● EXERCISE TASK:
Set out every line of the entries below as a numbered list, leaving out the blank lines.

● SOURCE MATERIAL:
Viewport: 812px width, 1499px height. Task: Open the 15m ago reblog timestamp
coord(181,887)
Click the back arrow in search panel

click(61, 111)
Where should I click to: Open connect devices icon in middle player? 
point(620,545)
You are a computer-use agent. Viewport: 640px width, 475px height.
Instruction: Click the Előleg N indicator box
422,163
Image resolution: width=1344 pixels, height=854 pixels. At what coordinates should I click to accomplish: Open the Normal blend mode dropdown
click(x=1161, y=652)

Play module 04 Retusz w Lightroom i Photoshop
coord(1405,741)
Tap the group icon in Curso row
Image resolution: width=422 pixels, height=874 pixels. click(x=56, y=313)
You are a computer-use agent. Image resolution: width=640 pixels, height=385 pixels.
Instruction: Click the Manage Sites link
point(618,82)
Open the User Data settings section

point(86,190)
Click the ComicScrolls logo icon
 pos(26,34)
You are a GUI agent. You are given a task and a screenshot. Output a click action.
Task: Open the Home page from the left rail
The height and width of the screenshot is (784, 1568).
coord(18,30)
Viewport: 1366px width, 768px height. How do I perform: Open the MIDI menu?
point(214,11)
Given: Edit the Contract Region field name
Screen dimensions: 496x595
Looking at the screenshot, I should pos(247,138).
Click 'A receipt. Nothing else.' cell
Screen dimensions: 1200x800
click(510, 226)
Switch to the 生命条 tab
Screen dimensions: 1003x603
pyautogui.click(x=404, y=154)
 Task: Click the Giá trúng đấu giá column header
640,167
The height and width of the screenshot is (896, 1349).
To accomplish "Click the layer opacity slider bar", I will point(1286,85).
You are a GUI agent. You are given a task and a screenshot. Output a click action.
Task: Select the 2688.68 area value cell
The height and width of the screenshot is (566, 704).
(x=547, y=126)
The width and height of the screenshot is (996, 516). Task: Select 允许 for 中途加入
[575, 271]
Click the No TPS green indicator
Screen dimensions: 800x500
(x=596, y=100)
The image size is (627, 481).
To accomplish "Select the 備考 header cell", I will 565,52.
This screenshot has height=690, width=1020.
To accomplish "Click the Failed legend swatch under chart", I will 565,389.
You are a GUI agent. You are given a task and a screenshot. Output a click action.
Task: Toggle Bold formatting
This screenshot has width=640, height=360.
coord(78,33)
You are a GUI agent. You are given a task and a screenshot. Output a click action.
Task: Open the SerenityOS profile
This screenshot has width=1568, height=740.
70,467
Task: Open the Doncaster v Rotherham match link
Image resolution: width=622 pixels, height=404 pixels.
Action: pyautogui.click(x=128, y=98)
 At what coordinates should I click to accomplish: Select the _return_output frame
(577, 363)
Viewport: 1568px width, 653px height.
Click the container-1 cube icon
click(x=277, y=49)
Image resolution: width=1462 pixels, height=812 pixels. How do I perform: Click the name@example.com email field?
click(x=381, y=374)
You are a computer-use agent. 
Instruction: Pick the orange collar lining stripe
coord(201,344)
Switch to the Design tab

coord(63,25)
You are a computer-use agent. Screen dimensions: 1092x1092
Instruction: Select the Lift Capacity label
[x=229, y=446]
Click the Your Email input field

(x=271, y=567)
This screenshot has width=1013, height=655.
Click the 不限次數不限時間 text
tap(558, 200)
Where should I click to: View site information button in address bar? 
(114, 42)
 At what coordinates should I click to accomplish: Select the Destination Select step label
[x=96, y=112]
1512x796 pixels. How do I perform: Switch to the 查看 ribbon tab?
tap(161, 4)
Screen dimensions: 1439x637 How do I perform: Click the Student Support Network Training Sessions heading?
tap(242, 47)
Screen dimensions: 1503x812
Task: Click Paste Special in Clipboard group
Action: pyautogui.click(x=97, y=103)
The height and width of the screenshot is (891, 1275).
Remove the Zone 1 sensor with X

● REPLY TO THE EXERCISE:
1. Viewport: 812px width, 1499px height. Task: Open the 15m ago reblog timestamp
2. coord(181,887)
3. Click the back arrow in search panel
4. click(61, 111)
5. Where should I click to: Open connect devices icon in middle player? 
6. point(620,545)
7. You are a computer-use agent. Viewport: 640px width, 475px height.
8. Instruction: Click the Előleg N indicator box
9. 422,163
10. Image resolution: width=1344 pixels, height=854 pixels. At what coordinates should I click to accomplish: Open the Normal blend mode dropdown
11. click(x=1161, y=652)
12. Play module 04 Retusz w Lightroom i Photoshop
13. coord(1405,741)
14. Tap the group icon in Curso row
15. Image resolution: width=422 pixels, height=874 pixels. click(x=56, y=313)
16. You are a computer-use agent. Image resolution: width=640 pixels, height=385 pixels.
17. Instruction: Click the Manage Sites link
18. point(618,82)
19. Open the User Data settings section
20. point(86,190)
21. Click the ComicScrolls logo icon
22.  pos(26,34)
23. You are a GUI agent. You are given a task and a screenshot. Output a click action.
24. Task: Open the Home page from the left rail
25. The height and width of the screenshot is (784, 1568).
26. coord(18,30)
27. Viewport: 1366px width, 768px height. How do I perform: Open the MIDI menu?
28. point(214,11)
29. Given: Edit the Contract Region field name
30. Screen dimensions: 496x595
31. Looking at the screenshot, I should pos(247,138).
32. Click 'A receipt. Nothing else.' cell
33. Screen dimensions: 1200x800
34. click(510, 226)
35. Switch to the 生命条 tab
36. Screen dimensions: 1003x603
37. pyautogui.click(x=404, y=154)
38.  Task: Click the Giá trúng đấu giá column header
39. 640,167
40. The height and width of the screenshot is (896, 1349).
41. To accomplish "Click the layer opacity slider bar", I will point(1286,85).
42. You are a GUI agent. You are given a task and a screenshot. Output a click action.
43. Task: Select the 2688.68 area value cell
44. The height and width of the screenshot is (566, 704).
45. (x=547, y=126)
46. The width and height of the screenshot is (996, 516). Task: Select 允许 for 中途加入
47. [575, 271]
48. Click the No TPS green indicator
49. Screen dimensions: 800x500
50. (x=596, y=100)
51. The image size is (627, 481).
52. To accomplish "Select the 備考 header cell", I will 565,52.
53. This screenshot has height=690, width=1020.
54. To accomplish "Click the Failed legend swatch under chart", I will 565,389.
55. You are a GUI agent. You are given a task and a screenshot. Output a click action.
56. Task: Toggle Bold formatting
57. This screenshot has width=640, height=360.
58. coord(78,33)
59. You are a GUI agent. You are given a task and a screenshot. Output a click action.
60. Task: Open the SerenityOS profile
61. This screenshot has width=1568, height=740.
62. 70,467
63. Task: Open the Doncaster v Rotherham match link
64. Image resolution: width=622 pixels, height=404 pixels.
65. Action: pyautogui.click(x=128, y=98)
66.  At what coordinates should I click to accomplish: Select the _return_output frame
67. (577, 363)
68. Viewport: 1568px width, 653px height.
69. Click the container-1 cube icon
70. click(x=277, y=49)
71. Image resolution: width=1462 pixels, height=812 pixels. How do I perform: Click the name@example.com email field?
72. click(x=381, y=374)
73. You are a computer-use agent. 
74. Instruction: Pick the orange collar lining stripe
75. coord(201,344)
76. Switch to the Design tab
77. coord(63,25)
78. You are a computer-use agent. Screen dimensions: 1092x1092
79. Instruction: Select the Lift Capacity label
80. [x=229, y=446]
81. Click the Your Email input field
82. (x=271, y=567)
83. This screenshot has width=1013, height=655.
84. Click the 不限次數不限時間 text
85. tap(558, 200)
86. Where should I click to: View site information button in address bar? 
87. (114, 42)
88.  At what coordinates should I click to accomplish: Select the Destination Select step label
89. [x=96, y=112]
90. 1512x796 pixels. How do I perform: Switch to the 查看 ribbon tab?
91. tap(161, 4)
92. Screen dimensions: 1439x637 How do I perform: Click the Student Support Network Training Sessions heading?
93. tap(242, 47)
94. Screen dimensions: 1503x812
95. Task: Click Paste Special in Clipboard group
96. Action: pyautogui.click(x=97, y=103)
97. The height and width of the screenshot is (891, 1275).
98. Remove the Zone 1 sensor with X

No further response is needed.